───── Stored data

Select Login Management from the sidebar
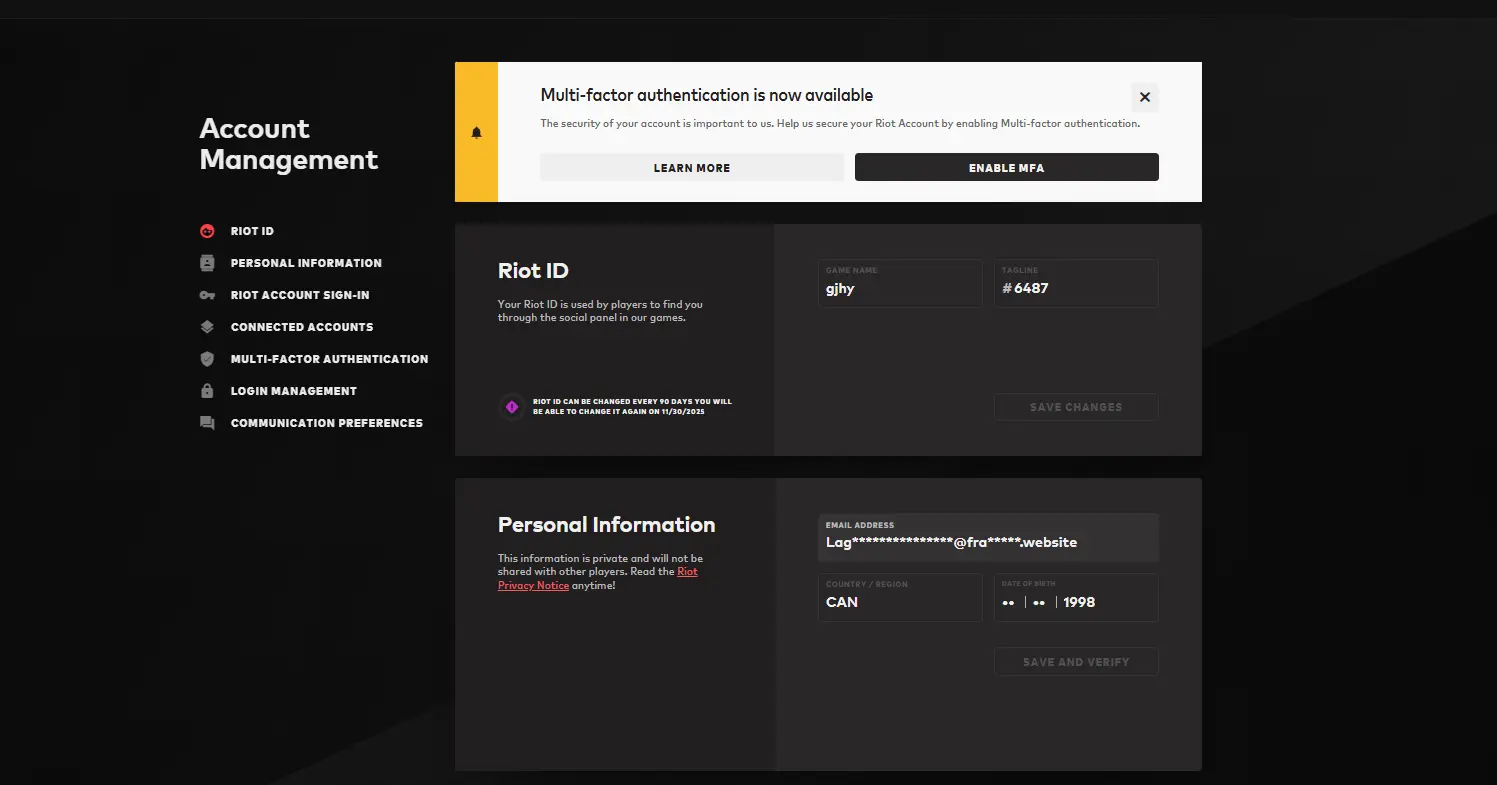Image resolution: width=1497 pixels, height=785 pixels. [x=293, y=391]
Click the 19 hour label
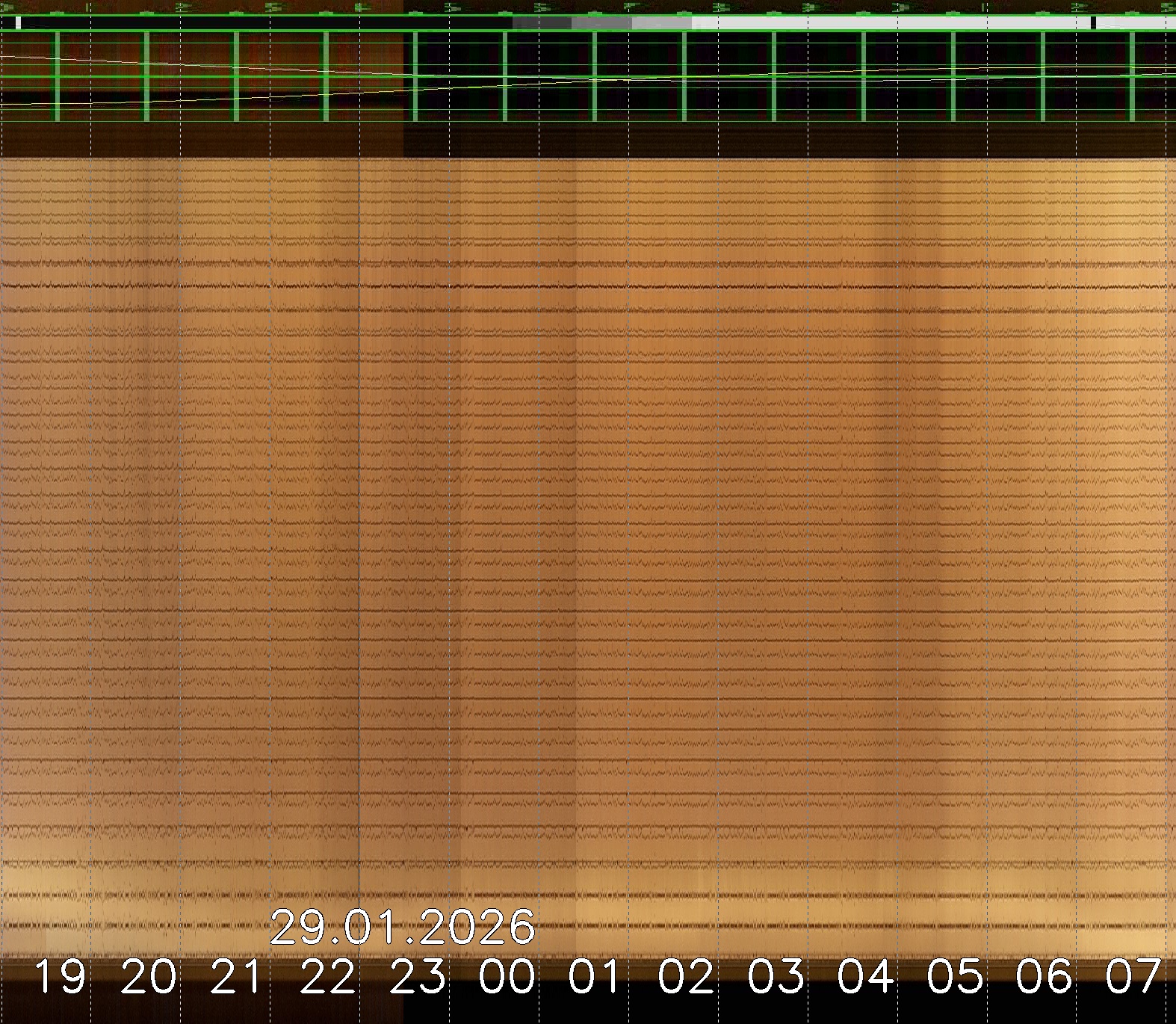 point(60,977)
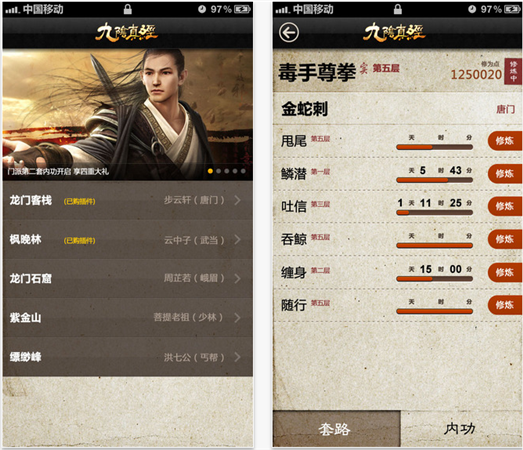Tap 修炼 button for 甩尾
The image size is (523, 450).
pyautogui.click(x=505, y=141)
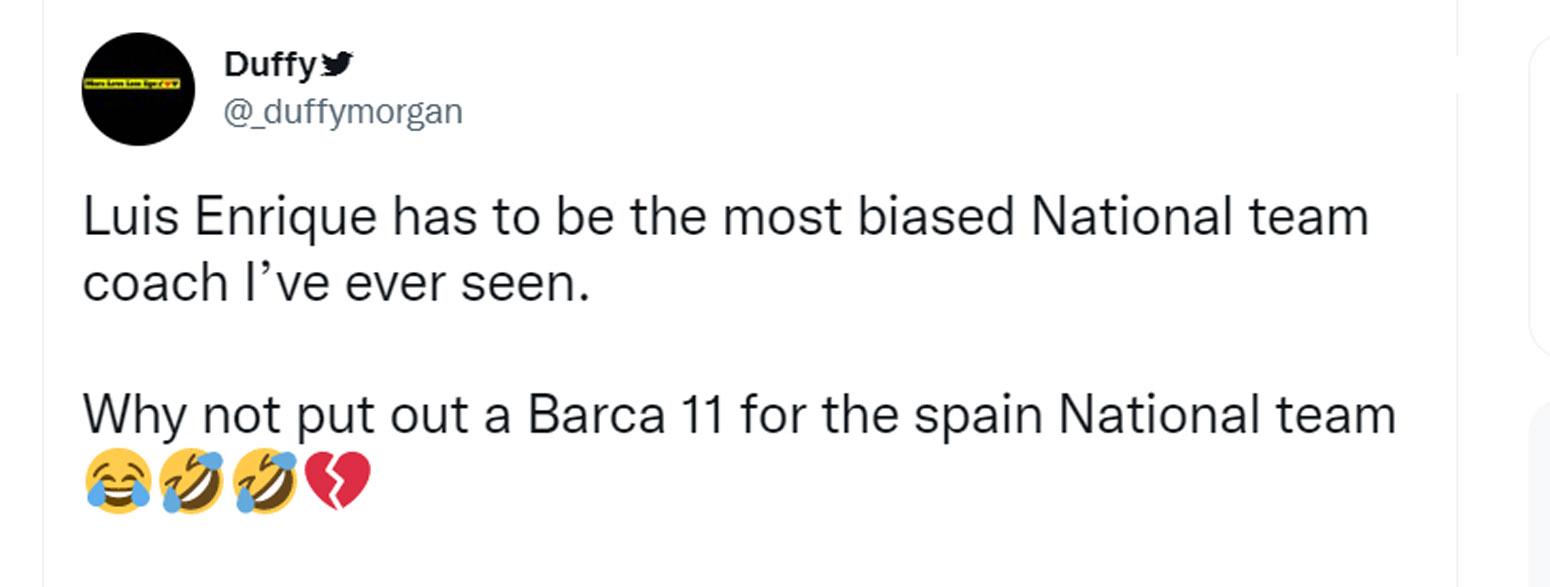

──────────

→ How to complete this task:
The records above are to be set down exactly as written, with no images.

→ Output of the exercise:
Select Login Management from the sidebar
Image resolution: width=1497 pixels, height=785 pixels. [x=293, y=391]
Click the 19 hour label
 point(60,977)
Tap 修炼 button for 甩尾
The image size is (523, 450).
pyautogui.click(x=505, y=141)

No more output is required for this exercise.